__EXTRACTED RECORDS__:
┄┄┄┄┄┄

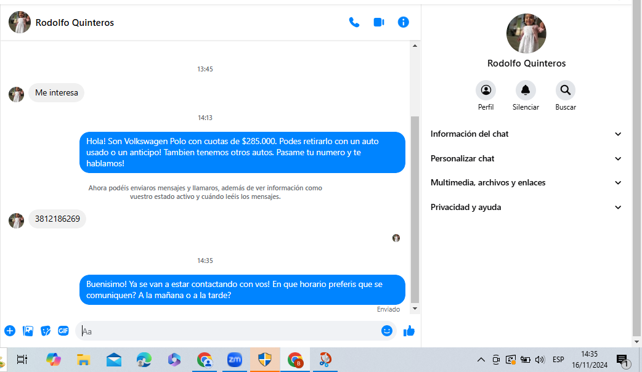This screenshot has height=372, width=642.
Task: Choose a sticker to send
Action: (46, 331)
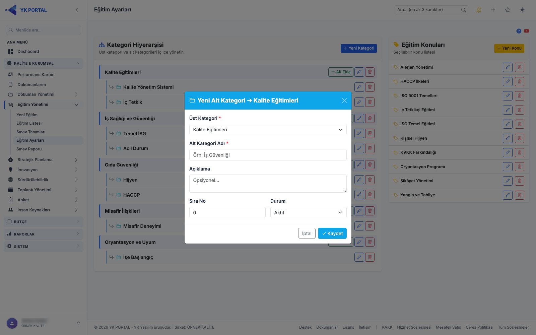This screenshot has width=536, height=335.
Task: Collapse the sidebar with the arrow icon
Action: click(77, 10)
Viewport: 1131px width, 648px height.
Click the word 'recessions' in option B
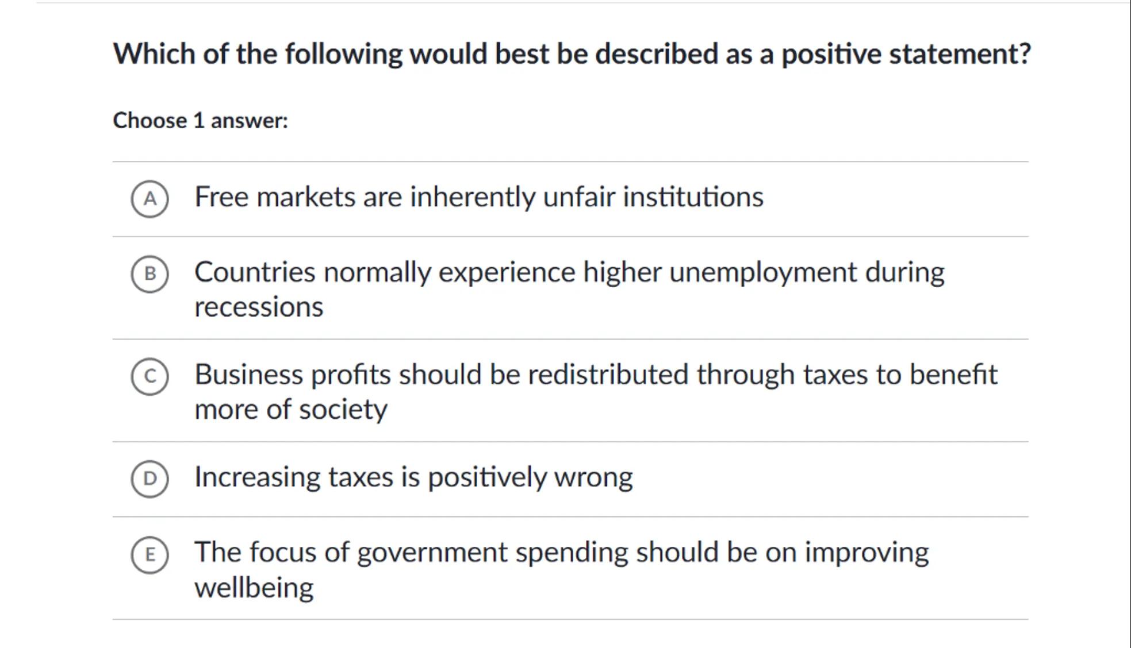tap(259, 307)
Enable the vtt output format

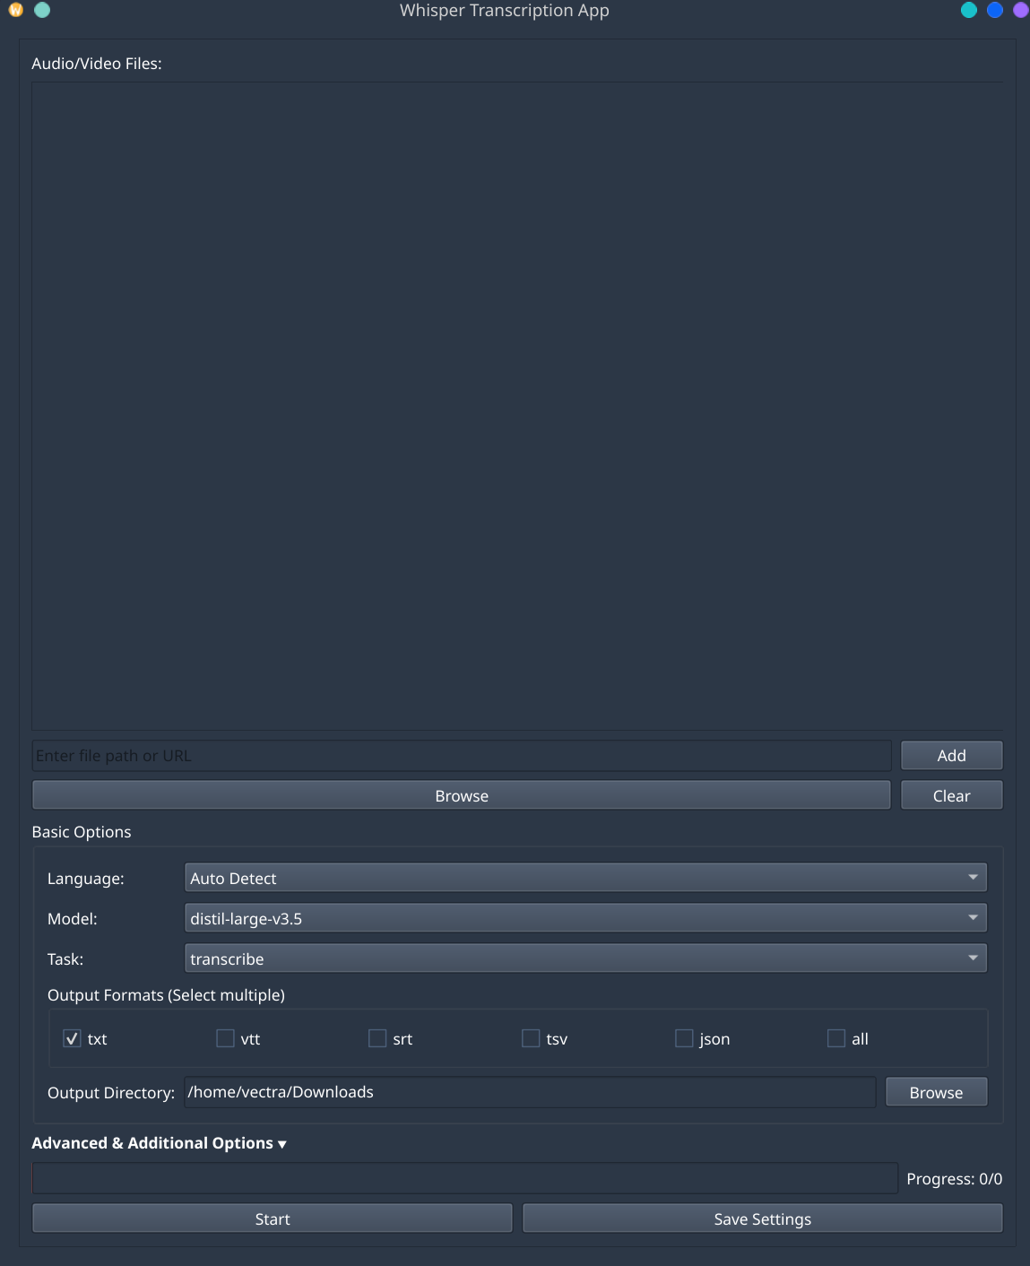click(x=225, y=1038)
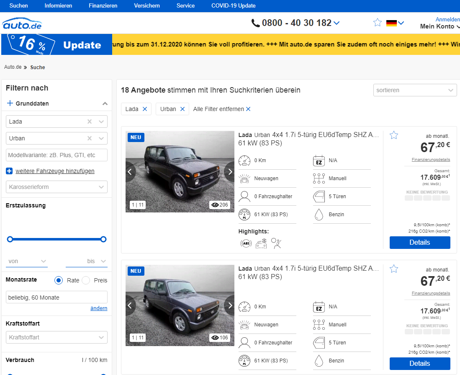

┄┄┄┄┄┄

__TASK GOAL__:
What you return must match, line for line, the span from the line containing "Viewport: 1131px width, 648px height." through the last line of the listing above, with every picture omitted.

__ANSWER BOX__:
Viewport: 1131px width, 648px height.
Click the word 'recessions' in option B
tap(259, 307)
Enable the vtt output format

click(x=225, y=1038)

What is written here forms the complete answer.